The second one works out correctly, 25 × 23 = 575. The answer is X = 5, Y = 2.
2 5
×2 3
575

# Tests of Divisibility

• Divisibility by 10: If the ones digit of a number is 0, then the number is a multiple of 10; and if the ones digit is not 0, then the number is not a multiple of 10. So, we get a test of divisibility by 10.

• Divisibility by 5: If the ones digit of a number is 0 or 5, then it is divisible by 5.

• Divisibility by 2: If the one’s digit of a number is 0, 2, 4, 6 or 8 then the number is divisible by 2.

• Divisibility by 9 and 3:
(a) A number is divisible by 9 if the sum of its digits is divisible by 9.
(b) A number X is divisible by 3 if the sum of its digits is divisible by 3. Otherwise, it is not divisible by 3.

EXAMPLE 1: Check the divisibility of 15284 by 3.

SOLUTION: The sum of the digits of 15284 is 1 + 5 + 2 + 8 + 4 = 20. This number is not divisible by 3. We conclude that 15284 too is not divisible by 3.

EXAMPLE 2: If the three-digit number 12a is divisible by 9, what is the value of a?

SOLUTION: Since 12a is divisible by 9, sum of its digits, i.e., 1 + 2 + a should be divisible by 9, i.e., 3 + a should be divisible by 9.
This is possible when 3 + a = 9 or 18, .... But, since a is a digit, therefore, 3 + a = 9, i.e., x = 6.

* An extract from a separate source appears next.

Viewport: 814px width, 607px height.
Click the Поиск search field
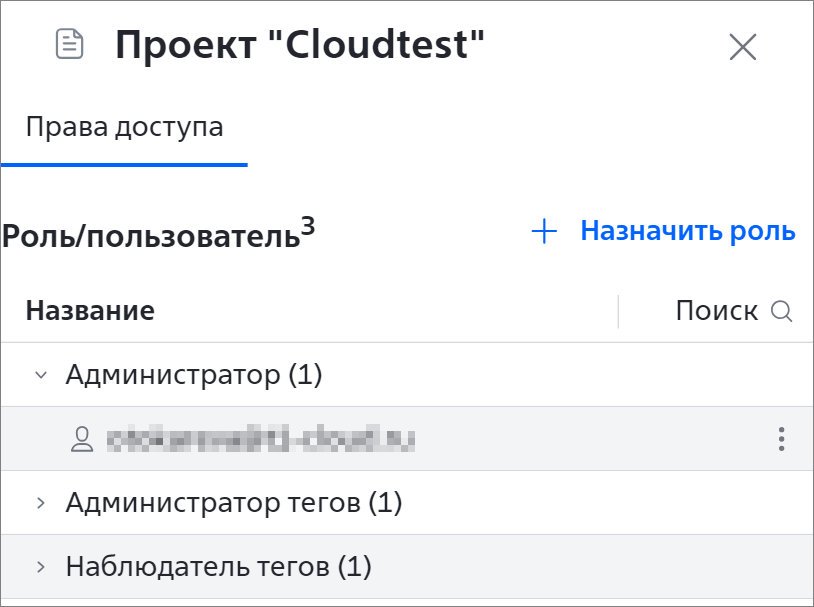click(x=716, y=311)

# Practice these questions

Q1) If 12a3 is a multiple of 3, where a is a digit, what might be the values of a?

Q2) If 34a is a multiple of 3, where a is a digit, what is the value of a?

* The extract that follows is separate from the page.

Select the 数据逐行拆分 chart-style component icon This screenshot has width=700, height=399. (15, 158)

Q3) If 56a7 is a multiple of 9, where a is a digit, what is the value of a?

Q4) Find the value of the letters 1 2 X
+ 6 A Y
X 0 9

Q5) Find the value of the letters 2 A B
+A B 1
B 1 8

Q6) If 417 is added with its other combinations then check if the sum is divided by 37 or not.

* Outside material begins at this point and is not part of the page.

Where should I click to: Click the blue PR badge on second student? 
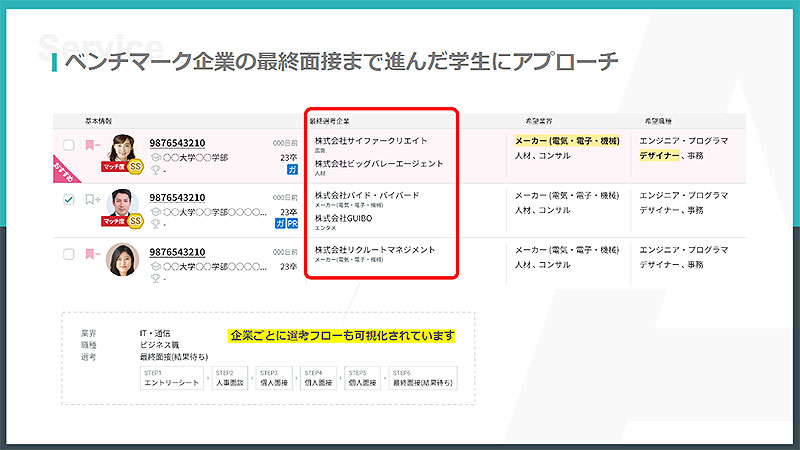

Q7) Write the number 100 × x + 10 × y + z in its usual form.

Q8) Write the number 302 in its generalised form.

# Recap

• Numbers are four types: Natural Number, Whole Number, Integer, and Rational Numbers.
• Any three digit number xyz made of digits x, y, and z can be written as = 100 X x + 10Xy + 10Xz
• xyz = 100x + 10y + z
zxy = 100z + 10x + y
yzx = 100y + 10z + x
xyz + zxy + yzx = 111(x + y + z) = 37 × 3(x + y + z), which is divisible by 37
• If the ones digit of a number is 0, then the number is a multiple of 10
• If the digit at one’s place of a number is 0 or 5, then the number is divisible by 5.
• If the ones digit of a number is 0, 2, 4, 6 or 8 then the number is divisible by 2.